I'm not sure how many of you are in similar situations to me. I don't have anybody to talk to about certain things in my life, or I feel like I don't have any one to talk to. Most of the people in my life have not been dealt a great hand, so I feel like my problems are mediocre compared to what's going on in their lives.
Last year when I before I found out I was pregnant, I had suspicions, but I didn't have anyone to talk to about it. Then when I found out I was pregnant, there was nobody I was excited to tell or to share that moment with me other than my husband. My husband had just left to go to Alberta for two months right after we conceived, so I couldn't even tell him in person. Not having anyone to talk to about what's going on in your life is hard and doesn't make important events like pregnancy feel important.
So I'm currently having similar symptoms to when I found out I was pregnant with my son. Before I took the test last time, I just had a feeling I was pregnant; I had lost my appetite and I had developed skin tags on my neck. I know those are typical symptoms, but that's all I had. I was fortunate during my pregnancy to never develop morning sickness or many food aversions. Late in the pregnancy, I did develop swollen feet and did have borderline high blood pressure.
Right now I am experiencing loss of appetite. It's currently 8:30PM and I just made myself a sandwich, not out of hunger, but because I'm still nursing my son and I need the food. Today while I was in Walmart, I had some serious hot and cold flashes. The hot flashes actually made me sweat and I had to take my sweater off. Not too long after that I would still be hot but have chills as well. I'm apparently craving spicy foods as well since I bought jalapeño Havarti cheese and Sweet Chili Heat Doritos.

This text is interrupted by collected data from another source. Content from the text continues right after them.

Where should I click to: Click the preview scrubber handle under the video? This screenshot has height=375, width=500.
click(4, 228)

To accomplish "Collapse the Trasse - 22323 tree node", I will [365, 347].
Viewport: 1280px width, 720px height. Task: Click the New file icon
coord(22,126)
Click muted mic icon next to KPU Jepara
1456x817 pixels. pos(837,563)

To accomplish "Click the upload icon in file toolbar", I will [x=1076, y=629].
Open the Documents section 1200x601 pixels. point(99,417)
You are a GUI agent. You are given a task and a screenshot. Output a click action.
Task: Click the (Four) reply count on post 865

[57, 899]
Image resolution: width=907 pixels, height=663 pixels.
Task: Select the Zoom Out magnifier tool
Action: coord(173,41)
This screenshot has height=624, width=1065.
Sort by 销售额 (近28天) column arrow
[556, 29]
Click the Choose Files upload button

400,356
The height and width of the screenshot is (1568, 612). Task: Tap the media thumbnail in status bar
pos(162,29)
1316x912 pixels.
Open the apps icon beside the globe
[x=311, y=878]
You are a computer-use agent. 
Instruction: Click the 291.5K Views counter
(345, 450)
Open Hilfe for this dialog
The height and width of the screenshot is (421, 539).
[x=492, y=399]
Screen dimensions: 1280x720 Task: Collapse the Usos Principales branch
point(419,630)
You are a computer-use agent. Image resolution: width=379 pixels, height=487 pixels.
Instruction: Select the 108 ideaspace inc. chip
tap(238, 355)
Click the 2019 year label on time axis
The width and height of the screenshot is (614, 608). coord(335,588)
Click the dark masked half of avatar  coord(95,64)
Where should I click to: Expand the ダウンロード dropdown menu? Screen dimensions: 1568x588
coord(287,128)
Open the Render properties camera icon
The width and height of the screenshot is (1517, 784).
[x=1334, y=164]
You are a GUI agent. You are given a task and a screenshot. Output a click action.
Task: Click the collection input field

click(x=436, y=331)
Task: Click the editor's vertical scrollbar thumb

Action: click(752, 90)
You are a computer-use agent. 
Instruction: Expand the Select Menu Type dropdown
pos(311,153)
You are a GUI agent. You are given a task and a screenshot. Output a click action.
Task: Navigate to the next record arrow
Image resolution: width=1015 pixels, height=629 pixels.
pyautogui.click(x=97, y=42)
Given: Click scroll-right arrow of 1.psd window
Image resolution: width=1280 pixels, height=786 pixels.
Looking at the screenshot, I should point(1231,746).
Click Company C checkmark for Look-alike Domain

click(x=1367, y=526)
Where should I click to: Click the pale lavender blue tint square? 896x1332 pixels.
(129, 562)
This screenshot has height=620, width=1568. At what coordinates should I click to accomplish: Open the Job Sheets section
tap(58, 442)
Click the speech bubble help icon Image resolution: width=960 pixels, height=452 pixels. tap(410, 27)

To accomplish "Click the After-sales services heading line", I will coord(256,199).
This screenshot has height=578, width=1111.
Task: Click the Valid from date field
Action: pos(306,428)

I do have a cold right now, so the lack of appetite and hot and cold flashes could be a result of that. I can't run to the store as the babe is sleeping and I don't have anybody to watch him. I'll have to go buy a test tomorrow when hubby gets home. I know you may be thinking, just wait for a missed period. That would be ideal, but I haven't had one since my babe's been born so I don't know what to think. I'm pretty sure I was ovulating less than two weekends ago so there is a chance it could be pregnancy. I am not quite ready for it yet, my son is only 8 months old. I guess I'll have to take the hand that's dealt me and get the test tomorrow night. I'll let you know the results Saturday!